◆ Exercise brief ◆
Copy the records from the line with "1456x819 pixels." up to and including the line with "will click(161, 563).", and increase each click coordinate in the answers by 10. Leave all other text and numbers as they are.

◆ Input rows ◆
━━━━━━━━

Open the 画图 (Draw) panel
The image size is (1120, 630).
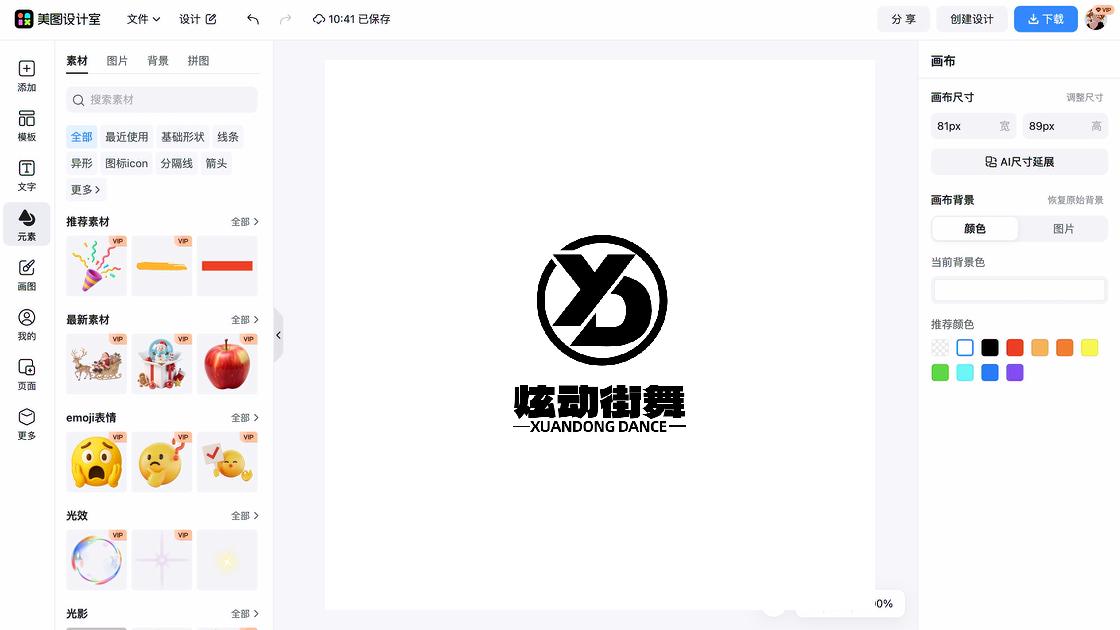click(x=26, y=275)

━━━━━━━━

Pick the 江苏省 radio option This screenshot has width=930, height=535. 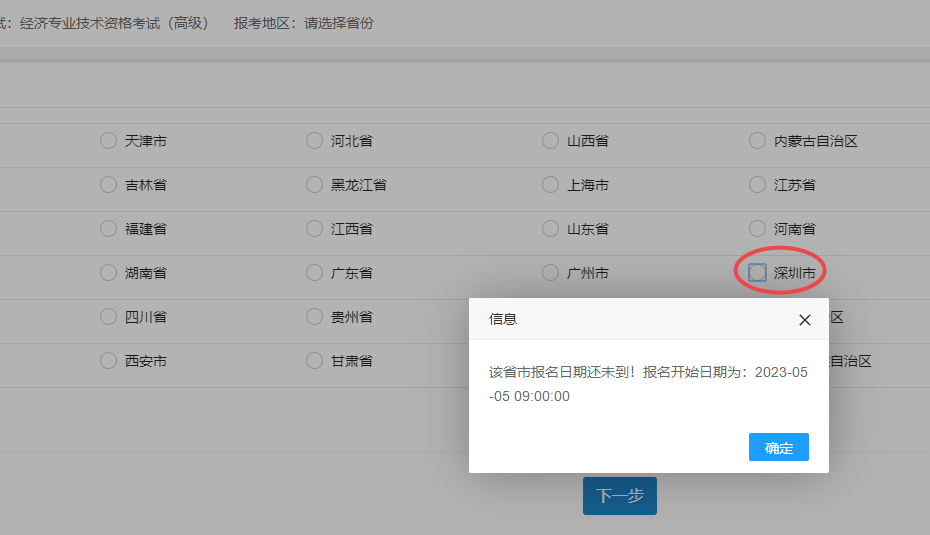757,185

━━━━━━━━

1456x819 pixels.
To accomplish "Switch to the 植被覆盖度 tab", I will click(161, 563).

━━━━━━━━

◆ Full response ◆
1456x819 pixels.
To accomplish "Switch to the 植被覆盖度 tab", I will click(171, 573).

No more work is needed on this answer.